ALS mouse

2004A0042 - Drug Screening in ALS - Valerie Bergdall
Pain Code = 3E
Species = 1,780 Mice

The SOD1 G93A mouse model of ALS was developed in 1996. This mouse carries a human mutant gene that is found in a small population of ALS patients. Using the Mouse model the PI hopes to "identify genes, drugs and treatments that can significantly slow the onset of paralysis and enhance survival."

The PI states that "only the development of an animal model to induce localized lesions in the spinal cord can address the issue of initiation and propagation of ALS."
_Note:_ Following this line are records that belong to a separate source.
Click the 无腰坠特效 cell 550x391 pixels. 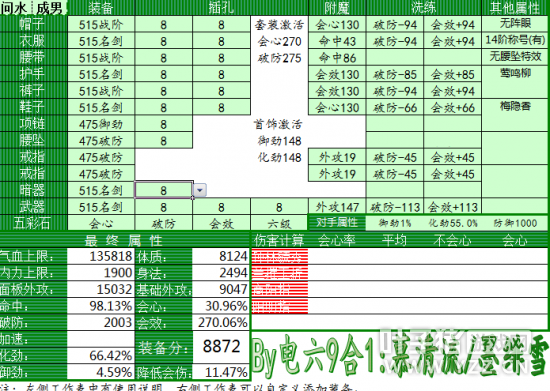click(515, 56)
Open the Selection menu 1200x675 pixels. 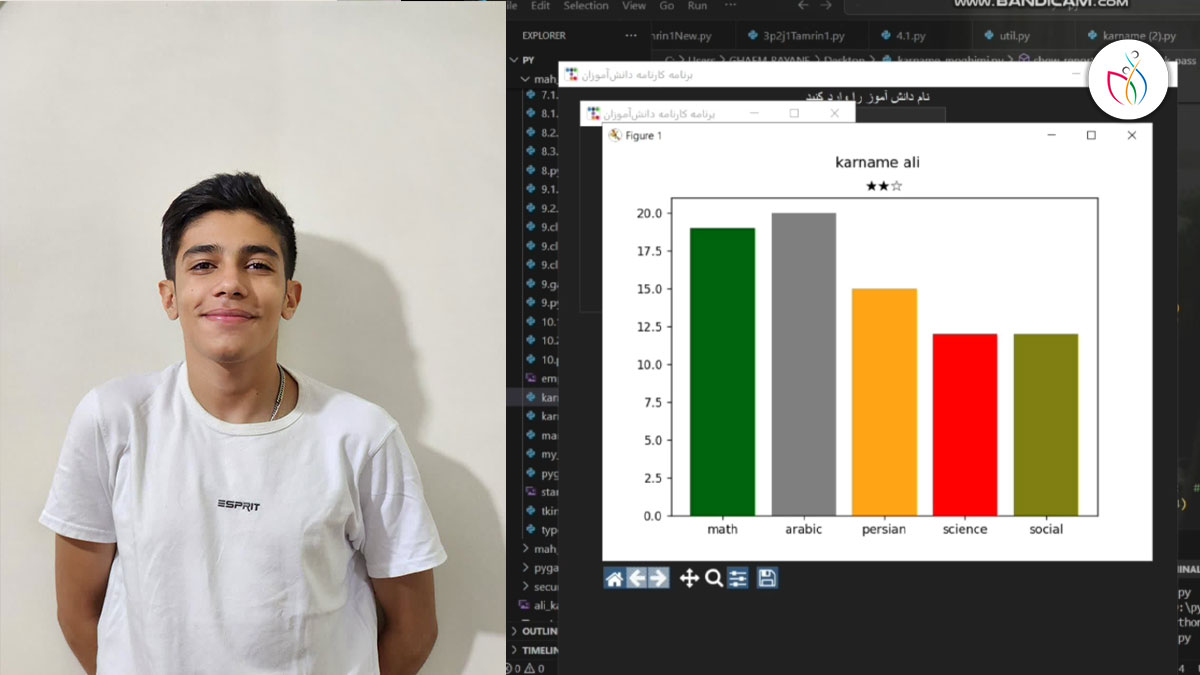click(x=585, y=6)
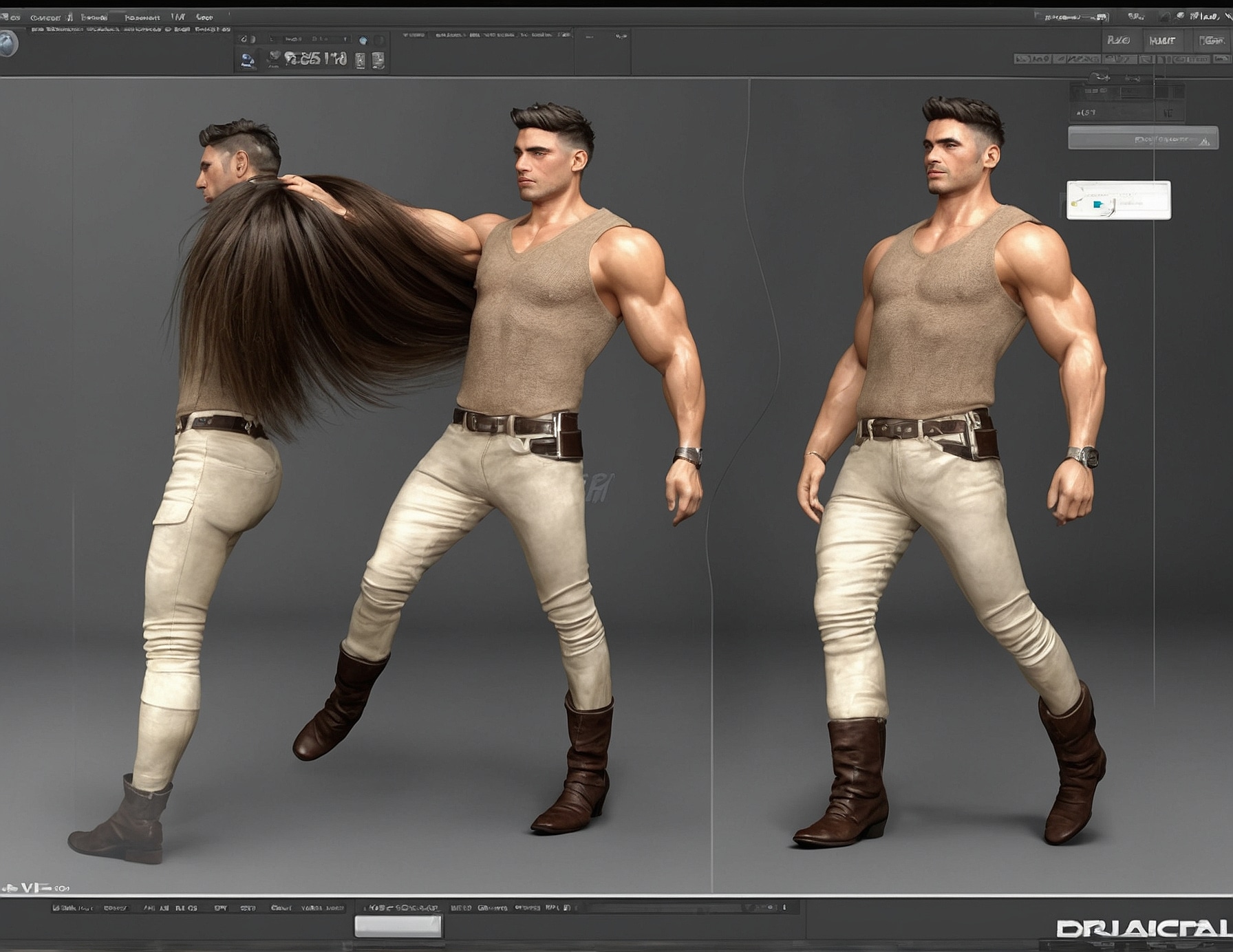Click the small blue circle icon in toolbar

[x=363, y=41]
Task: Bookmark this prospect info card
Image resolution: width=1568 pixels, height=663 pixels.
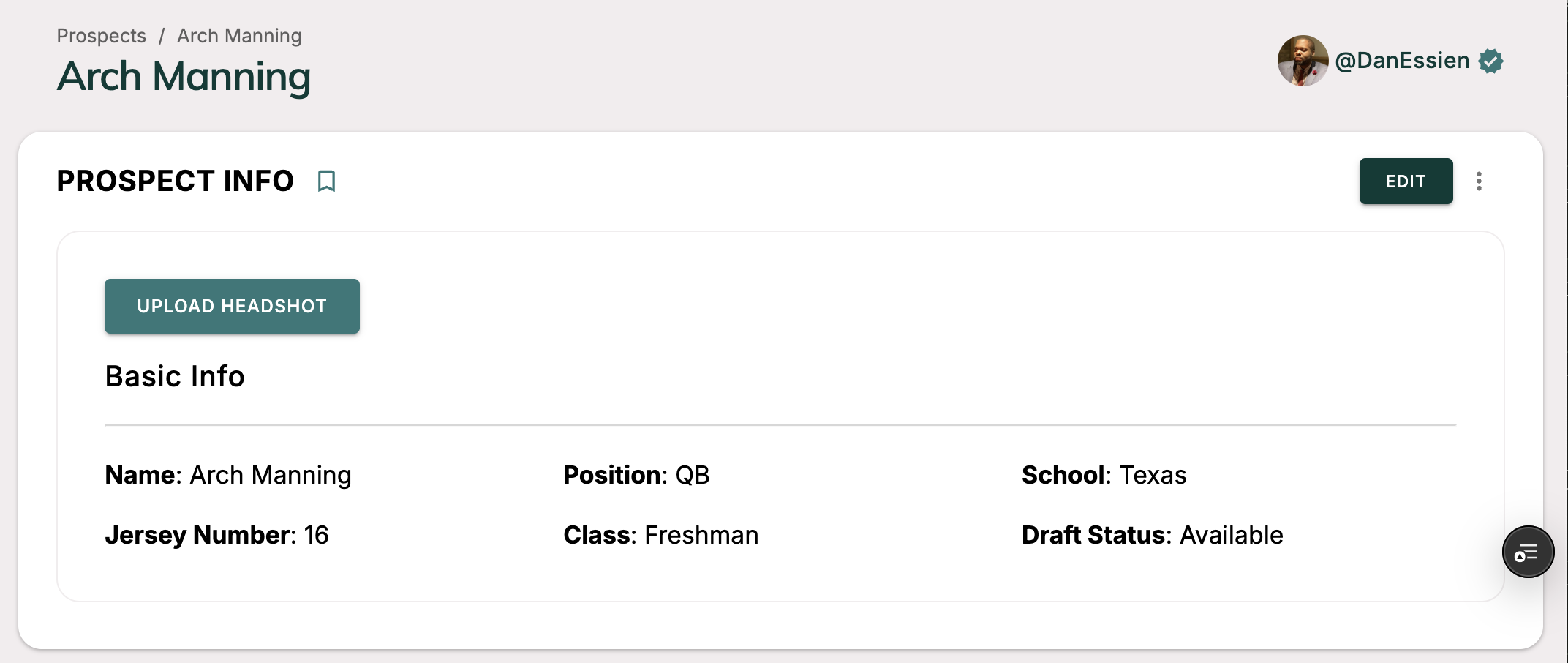Action: click(326, 181)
Here is how an animal dealer who sells this mouse describes "their product"

Strain Description
The transgenic insert carries a high copy number of the mutant allele human SOD1 containing the Gly93 -->Ala (G93A) substitution. Hemizygous transgenic mice become paralyzed in one or more limbs and have a life span of approximately 19-23 weeks. Paralysis is due to loss of motor neurons from the spinal cord.

"The SOD1 mouse show evidence of paralysis at the end stage of the disease. The paralysis involves only motor neurons and hence, even in the paralysis situation when they do not move much, they do not demonstrate pain. Paralysis will be monitored using a 5 point scale. This is the only way to measure drug efficancy and life extension and hence it is critical that these animals be maintained alive until they are no longer able to right themselves within 30 seconds when placed on their sides. This will be (the) final endpoint when the animals will be euthanized."

"SOD1 G93A mice are born normally with normal growth rate. ... It is only at 100-130 days of age that they start showing neurological abnormality. In earlier stages, these animals when lifted by their talis stop splaying their hind limbs as normal wild type animals do. Within weeks of this, they start to show evidence of paralysis and start dragging their hind limbs. They continue to move around with their fore limbs for about 1-2 weeks and then become so paralyzed that they are unable to move and right when placed on their sides in 30 seconds. At this stage the animals are no longer able to get to the wet food supplied with in the cage and are euthanized."

"The paralytic mice are carefully monitored daily to ensure that starvation does not cause the death in these animals."

Scoring

Score 0 = Normal animal with normal splaying of hind limbs when lifted by the tail (floor reaching reflex)
Score 1 = (About Day 100-125 of age) Abnormal reflex. The animal shows diminished splaying reflex although can freely move about the cage and rear up on its hind limbs. These animals feed, grrom and drink without any trouble.
Score 2 = (About Day 125-140 of age) Abnormal reflex and evidence of paralysis. The animal shows poor splaying reflex and also poor placement of their hind feet when moving about in the cage. Their hind limb movement is sluggish and uncoordinated.
Score 3 = (About Day 125-145 of age) No reflex and paralysis. These animals show no splaying reflex and have hind limb paralysis. Their fore limbs are still functional. They can not reach food and water via standard feeders/dropper and hence wet food is provided inside the cage. A large sipper tube is provided so that the animals can reach the water more easily.
Score 4 = These animals can not right themselves when they are placed on their sides in 30 seconds. The animal is unable to move completely and can not reach the wet food. The animals are euthanized at this point.

"The scoring system decribed above is routinely used by many labs to monitor the SOD1 G93A mice. Although these animals show discomfort they do not appear to show evidence of pain or distress. This is because their motor function is the only system affected and their sensory system is still intact."